September 10th, 2008 by Nick Yates

The rise in energy prices has added not only to families’ transportation costs but to those of businesses as well.  High energy prices have also diverted extra dollars away from non-energy consumer spending.

Happily for both businesses and consumers the recent energy price increases have, as might be expected in a free market economy, resulted in a rise in innovation which promises relief — perhaps soon.

The world car industry seems to have set aside, at least for now, its quest for a usable hydrogen fuel cell to powered its cars — in favor of more readily attainable battery power technology.  According to scientists, we’re close to producing practical and affordable batteries for use in electric cars, and within the next few years mass produced and affordable electric cars should actually start rolling off assembly lines in numbers.  Several leading car companies are now talking about a model year 2010 kickoff.

Initially, such cars will include small internal combustion engines which will be used primarily to provide charge for batteries rather than for propulsion.  What seems do-able now are cars that can travel forty or so miles on a single charge, but which are able to go beyond this by using small fuel engines to generate electricity and top-up batteries while on the road.

If battery charging can be reduced from six hours down to mere minutes — as might well become the case as battery technology evolves — shopping mall parking lots could feature free charging stations as a lure to shoppers.

Larger vehicles such as trucks may have to continue to rely on souped-up diesel engines for power.  But with passenger cars out of the mix, diesel fuel prices should fall accordingly.

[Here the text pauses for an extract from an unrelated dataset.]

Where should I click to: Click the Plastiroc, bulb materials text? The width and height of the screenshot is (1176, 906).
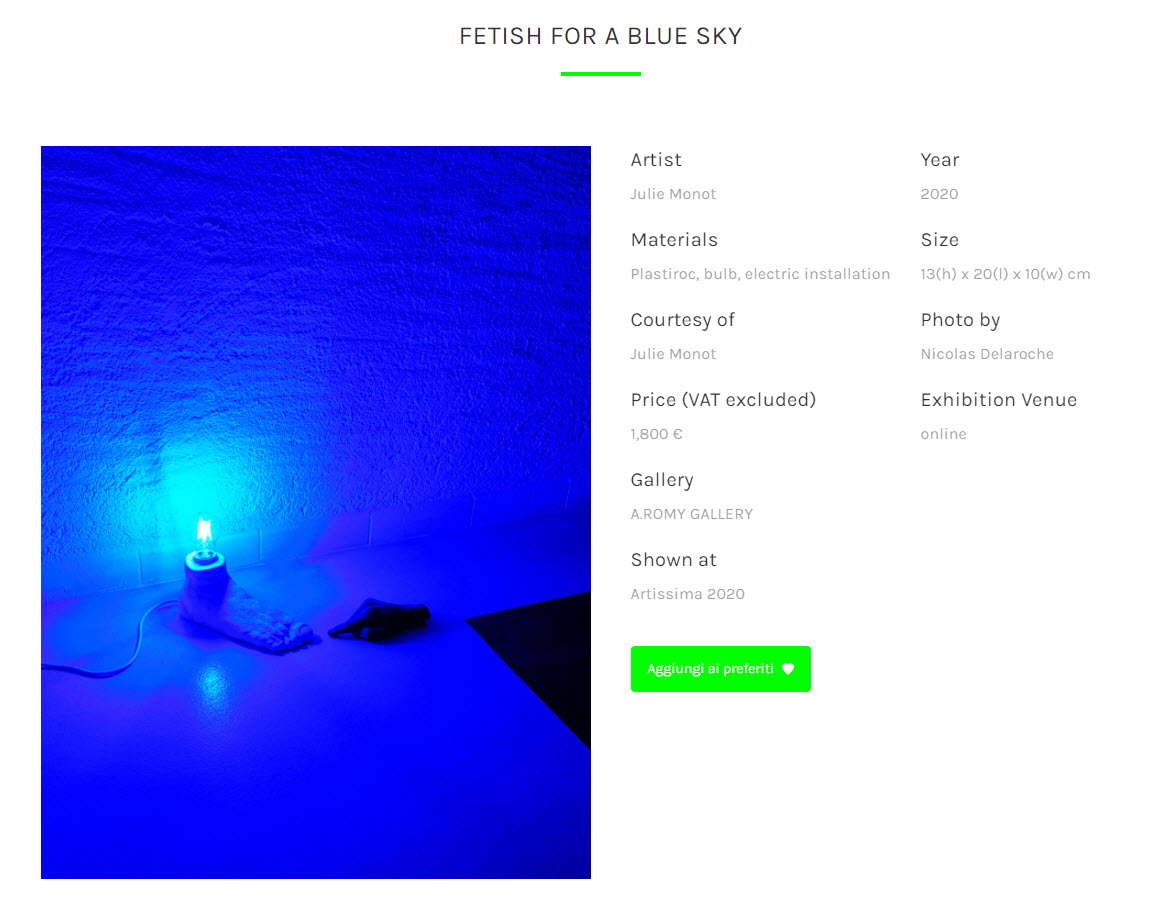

If all this results in lower — or at least stabilized — transportation costs, businesses should benefit not only from lower overall production costs but also from the freeing up of consumer dollars for purchases of other goods and services.

Which would be good news indeed. Fuel costs in Australia are still very much an issue, and probably will be for the foreseeable future. This has been Nick Yates with your business installment for the week.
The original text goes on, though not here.